The buildings which line the wall of the pit all open onto a spiraling thoroughfare which runs, like a screw’s thread, up and down the pit’s edge in one long line. Here and there steeper, faster routes up and down exist: ancient stone stairways, carved ladder rungs slick with condensation, even what must be carved eyelets for rope and pulleys to maneuver loads up and down the cenote’s walls. Most who visit do not venture within, instead staying safe as they pay their respects above.

There are those who claim to have traded with dwellers below, and those who have ventured in who say that they have been chased out by the things still there inside. Certainly some have thrown valuable goods into the cenote, usually gold or other precious metals and gems, explaining that they do so to propitiate the things that dwell below. Others have thrown goods into the cenote in apparent expectation that they will receive goods in return, or perhaps have their wishes granted. It is not clear to what extent they have received either goods or fulfilled wishes.

The few who do venture down into the cenote quickly learn that centuries of neglect and the constant dripping of water will make nearly any surface perilously slippery.

The cenote smells of wet stone, dirt, mellow old rot, and moss and other greenery. It echoes with birdcalls from above, croaking frogs from below, and the chirrups of peepers and other small insects. The jungle’s regular storms resound in the confined space, the sound of rainfall drowning out all other noise as it reverberates from the water below like a massive buzzing drum.

Those storms constantly refill the cenote, though its water level varies more than the casual observer might anticipate. Many floors of buildings remain un-flooded, eroded by plants and the constant drip of water, but there are several floors which are only sometimes inundated, and a few more below the usual waterline that sometimes drain. Without any warning, the cenote has been known to fill rapidly on a sunny day, or to drain suddenly during a storm. Those who pay careful attention have their theories, but a few of them are quite able to forecast reliably when the cenote will lose more of its water and reveal some of its usually sodden secrets.

The recovery of those secrets is a remarkably rewarding exercise, even if it is a dangerous one. There are many who would like to have something from within the cenote, but who are not willing to venture in there for themselves—and there are some who would like to have trustworthy company for such a quest. The removal of those secrets, be they artifacts, ancient valuables, or even simply knowledge of those who once dwelled there, is strongly opposed by some others, and it’s possible that there have been murders committed both for and against the recovery of such things.
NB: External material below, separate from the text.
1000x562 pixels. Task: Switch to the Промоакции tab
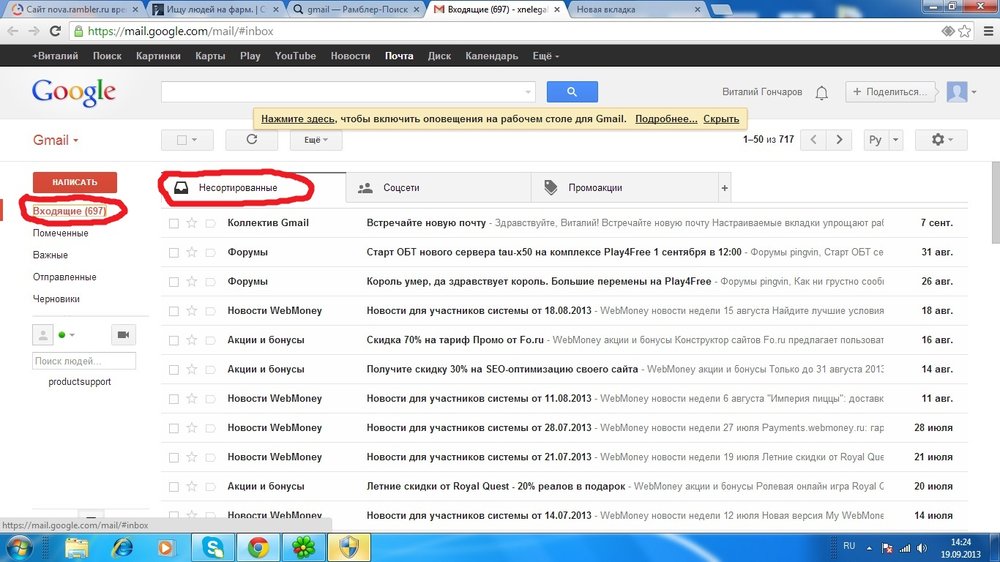(594, 187)
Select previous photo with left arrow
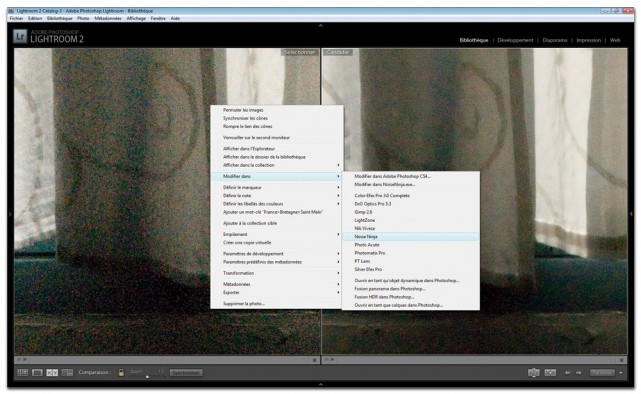Screen dimensions: 641x394 tap(567, 372)
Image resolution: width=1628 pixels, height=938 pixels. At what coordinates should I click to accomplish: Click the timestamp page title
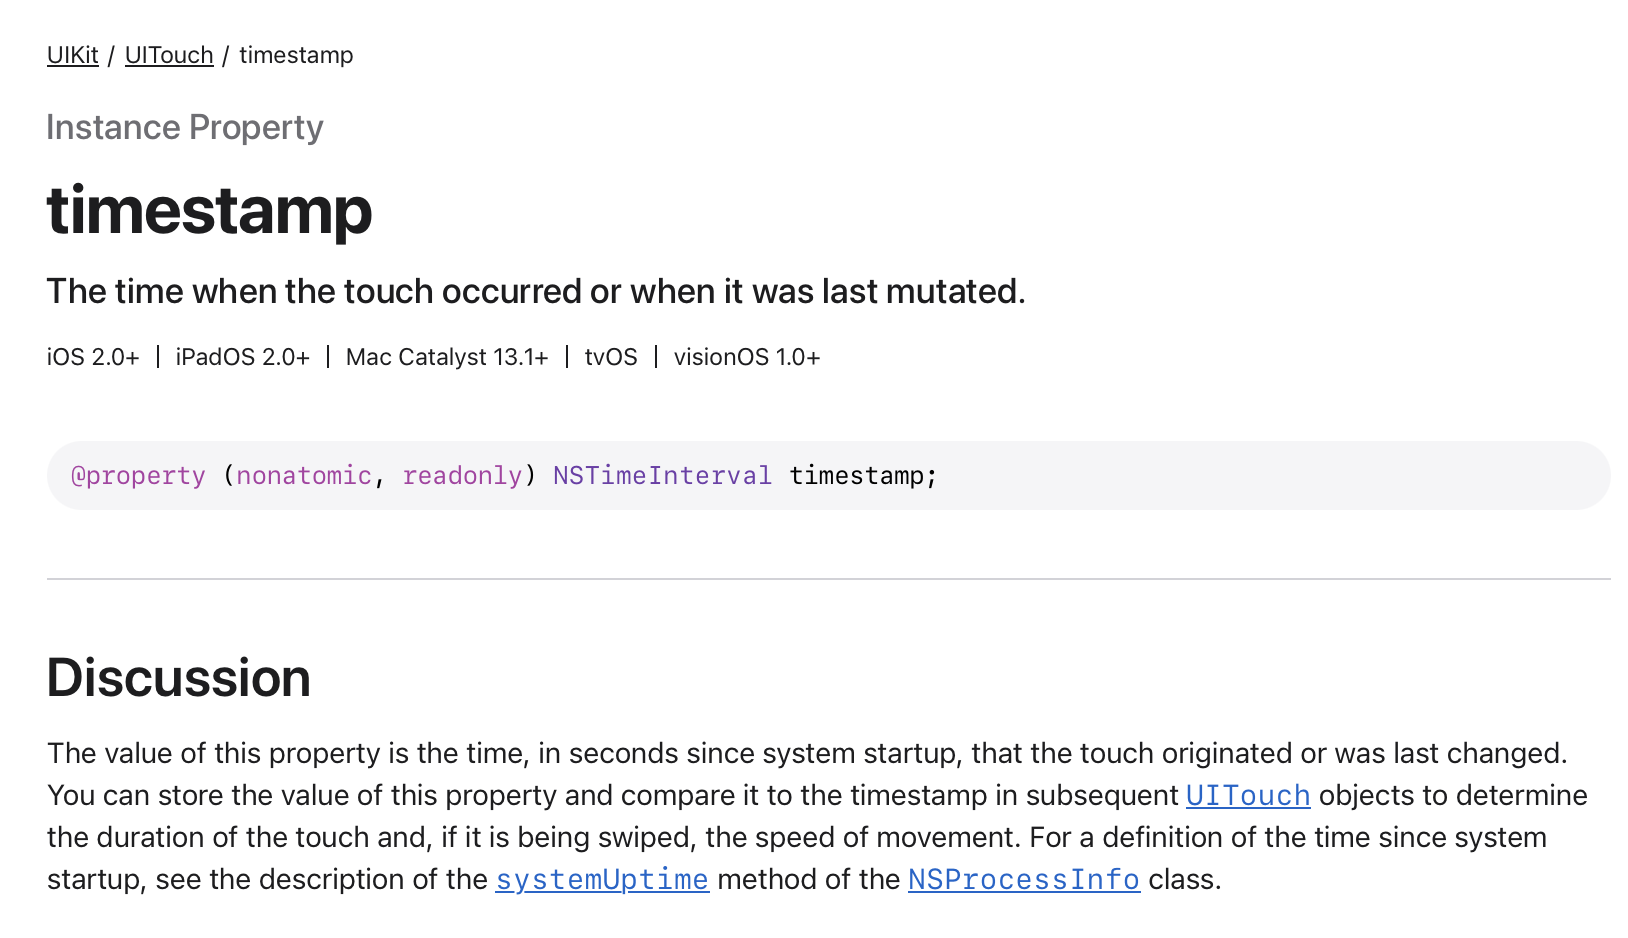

All who would venture in do so at their own risk. Even during the height of the day, little effective sunlight reaches into the cenote’s depths. Those who would bring their own light are well advised to make sure that it will withstand constant dripping water from above. Those who would bring anything that might soak through, rot, or otherwise be destroyed by moisture are best advised to abandon their attempt, or come to terms with the temporary nature of such things. Furthermore, the constant gentle passage of water (and the occasional violent passage of it) has left much of the cenote’s architecture unstable. The thoroughfare crumbles and collapses in places, and nearly all of it is slick.

There are many rumors told of the things that still live within the cenote. Some claim that they are little more than monsters, others say that they are people, others even claim that they were the original inhabitants of the cenote and have merely been changed. Yet other people claim that all the rumors are no more than that, and should be ignored. But those disbelievers struggle to explain the vociferous choruses which rise from deep within the cenote at odd hours, instead falling back on the tired claim that it is a natural phenomenon. Few agree, and the cenote remains an only half-known piece of the landscape, calling to those with more bravery, curiosity, or greed than sense.